Publication information
- Publisher: Marvel Comics
- First appearance: Thor #280 (February 1979)
- Created by: Roy Thomas and Wayne Boring

In-story information
- Alter ego: Emil Zebediah Burbank
- Team affiliations: Squadron Supreme America Redeemers
- Notable aliases: Master Menace
- Abilities: Genius level inventor, Powered armor Various weapons

= Master Menace =

Marvel Comics character

Master Menace is a character appearing in American comic books published by Marvel Comics. Two different versions of the character appear in two separate (but related) continuities, Squadron Supreme and Supreme Power. Both bear the real name of Dr. Emil Burbank, though the former character has the middle name of "Zebediah".

Master Menace is an analogue of Lex Luthor with elements of Doctor Doom. Master Menace is a supergenius inventor and is gifted in numerous fields of physical science. He usually wears a suit of powered armor with an arsenal of built-in weapons, which enables him to fight superhumans on a more equal basis (especially his nemesis, Hyperion).

== Publication history ==
Master Menace first appeared in Thor #280 (February 1979), and was created by Roy Thomas and Wayne Boring.

==Fictional character biography==
===Squadron Supreme===

Originally, Hyperion encounters Emil Burbank (Master Menace) on Earth-712 (sometimes called "Earth-S"). Master Menace battles Hyperion while the hero is producing a film directed by Emil's brother, L.L. Burbank. It is then revealed that this Hyperion is an evil alternate universe version of Hyperion who has been impersonating his heroic counterpart. Burbank works with Hyperion to imprison Thor, but is taken captive and trapped in an interdimensional vacuum.

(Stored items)
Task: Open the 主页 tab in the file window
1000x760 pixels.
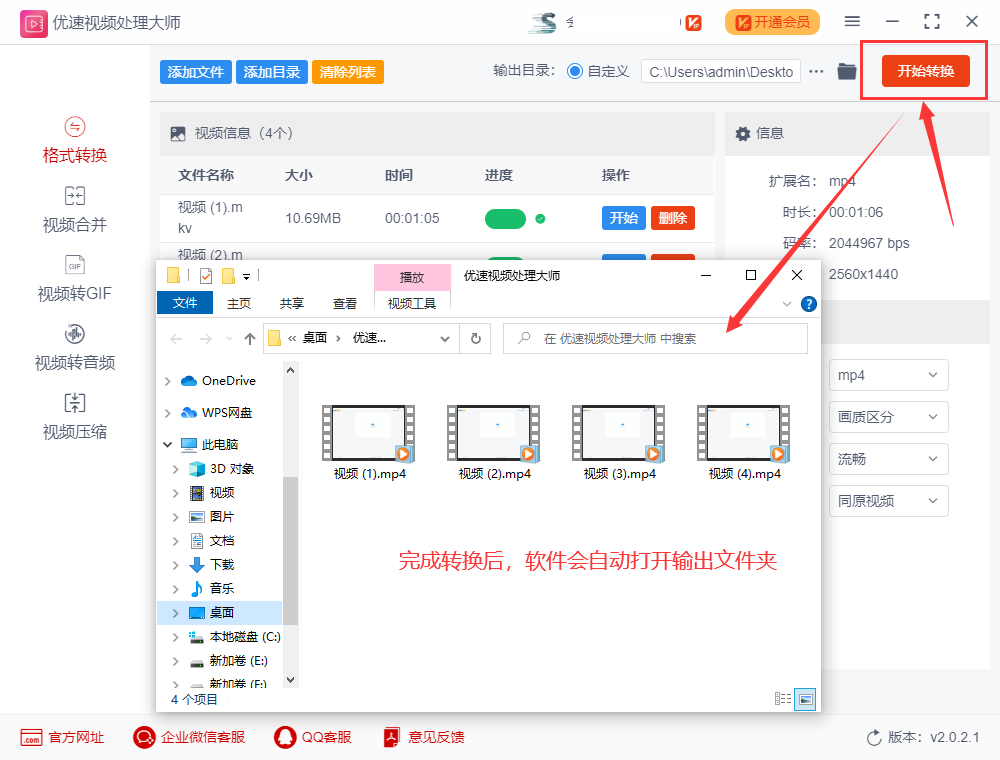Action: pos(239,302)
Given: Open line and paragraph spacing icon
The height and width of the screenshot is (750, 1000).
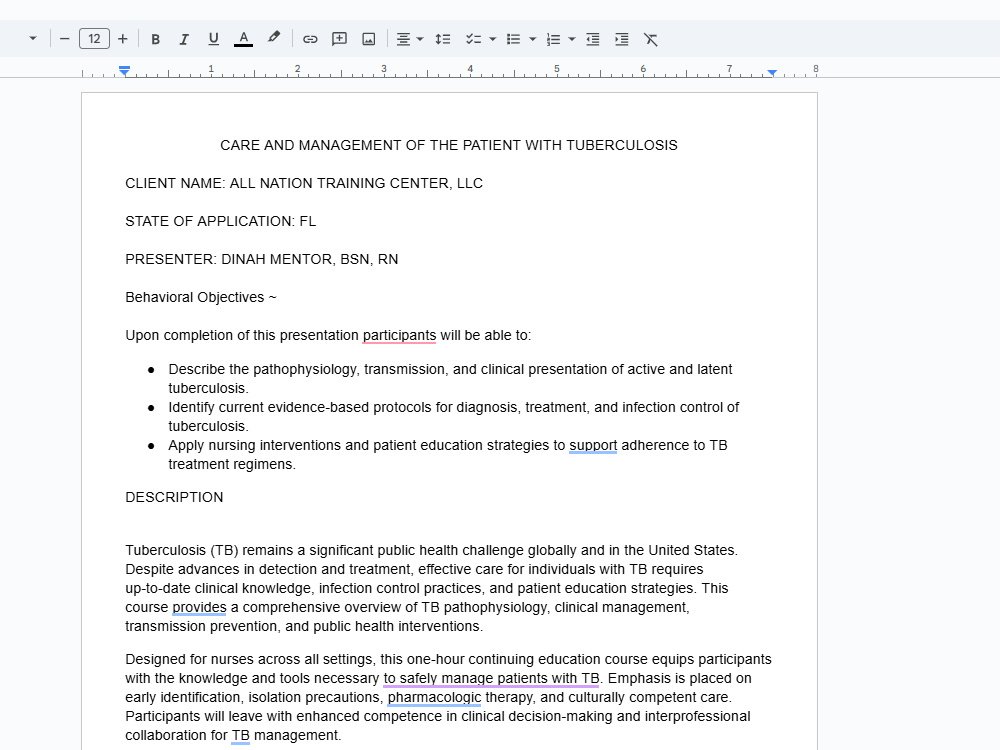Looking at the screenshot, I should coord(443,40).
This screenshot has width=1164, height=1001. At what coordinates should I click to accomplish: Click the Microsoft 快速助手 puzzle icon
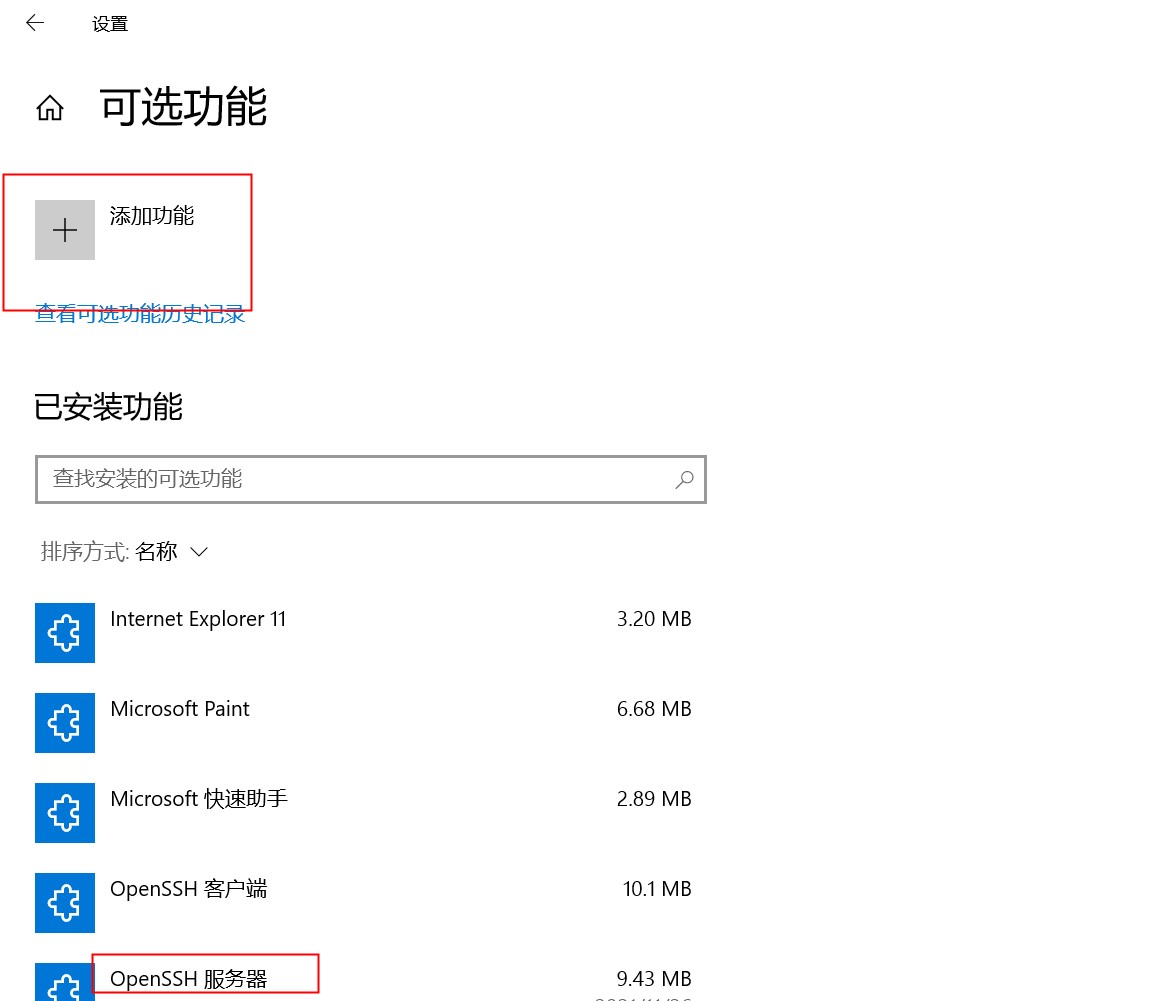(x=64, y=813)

◆ **EXERCISE BRIEF**: Decide whether each statement agrees with the Master Menace text, and answer yes or no, quoting the words that decide it: (a) the character first appeared in Thor #280; (b) both versions of the character have the middle name "Zebediah"; (c) the character's nemesis is Thor. The records have no connection to the Master Menace text.

◆ **RESULT OF THIS EXERCISE**:
(a) Yes: "Master Menace first appeared in Thor #280 (February 1979)".
(b) No: "though the former character has the middle name of "Zebediah"".
(c) No: "especially his nemesis, Hyperion".